= McCann's Steel Cut Irish Oatmeal =

Irish brand of oatmeal

Traditional 28-ounce tin of McCann's Steel Cut Irish Oatmeal

McCann's Steel Cut Irish Oatmeal is an Irish brand of oatmeal that is sold internationally. It consists of steel-cut oats rather than rolled oats.

==History==
In 1800, John McCann built a mill at Beamond, County Meath, near Drogheda in Ireland. In the 19th century, John McCann's Irish Oatmeal won several international prizes for the quality of its product and much of it was exported to the United States. John McCann Jr. merged with R. R. Hill of Drogheda in 1896. The Beamond Mill closed in 1898 and the company moved to Merchant's Quay in Drogheda. In the 20th century, McCann's increased exports of its oatmeal, notably to the United States and Canada. In 1964, the then family-owned Odlums Group acquired the business and transferred production to its oatmeal mill in Sallins, County Kildare, which had been in operation since 1910.

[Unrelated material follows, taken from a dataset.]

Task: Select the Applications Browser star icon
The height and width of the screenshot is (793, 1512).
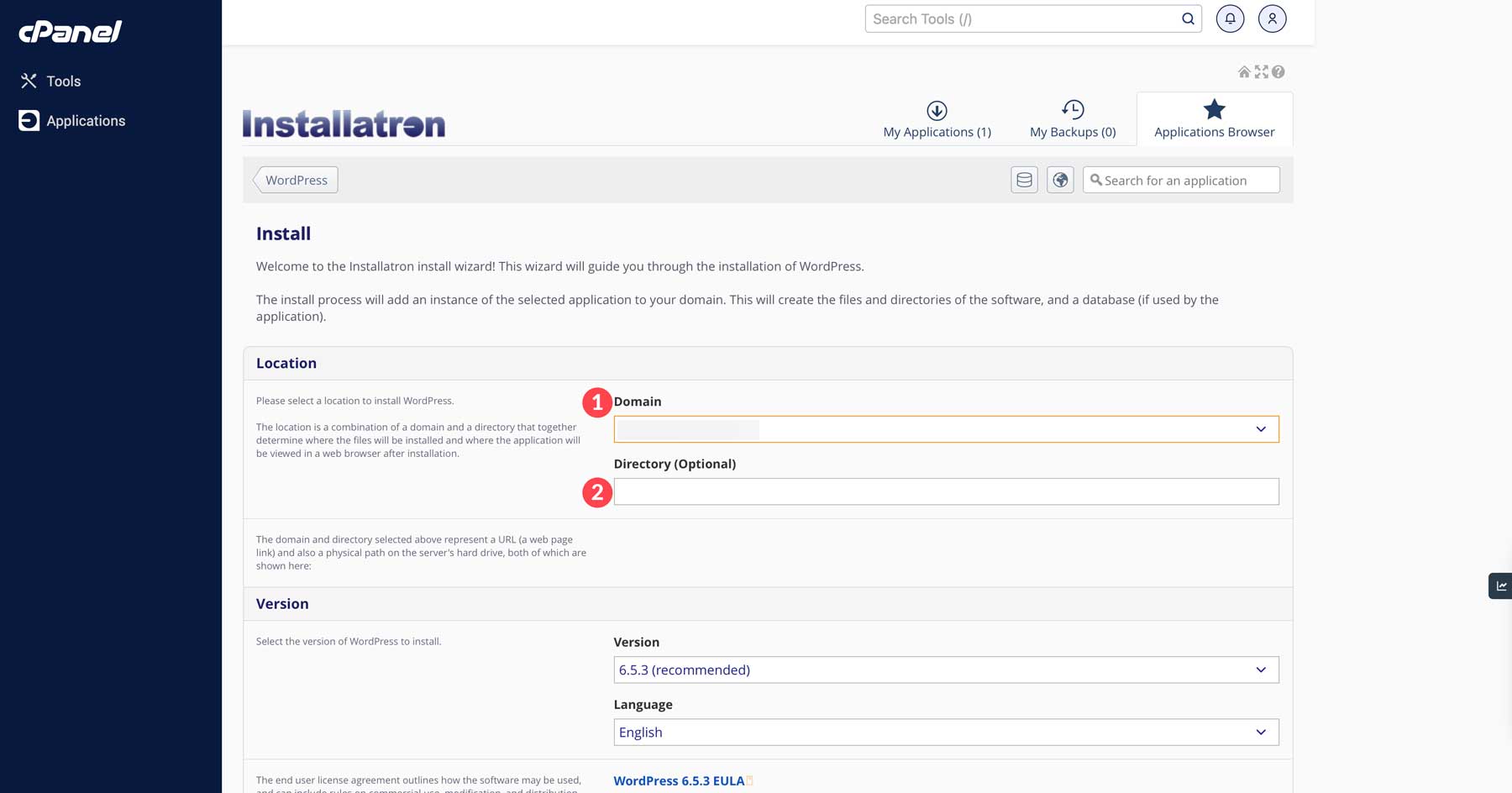Action: coord(1214,118)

In 2008, Sturm Foods acquired the McCann's Irish Oatmeal brand from Odlums, which by then was a wholly owned subsidiary of Origin Enterprises. TreeHouse Foods acquired the brand when they purchased Sturm Foods on 2 March 2010. On 16 July 2018, TreeHouse Foods sold the brand to B&G Foods for $32 million.

==Products==
In addition to the traditional McCann's Steel Cut Irish Oatmeal, several other similar oat products carry the McCann's brand. These include quick steel-cut and rolled oats, as well as instant rolled oats in a variety of flavors.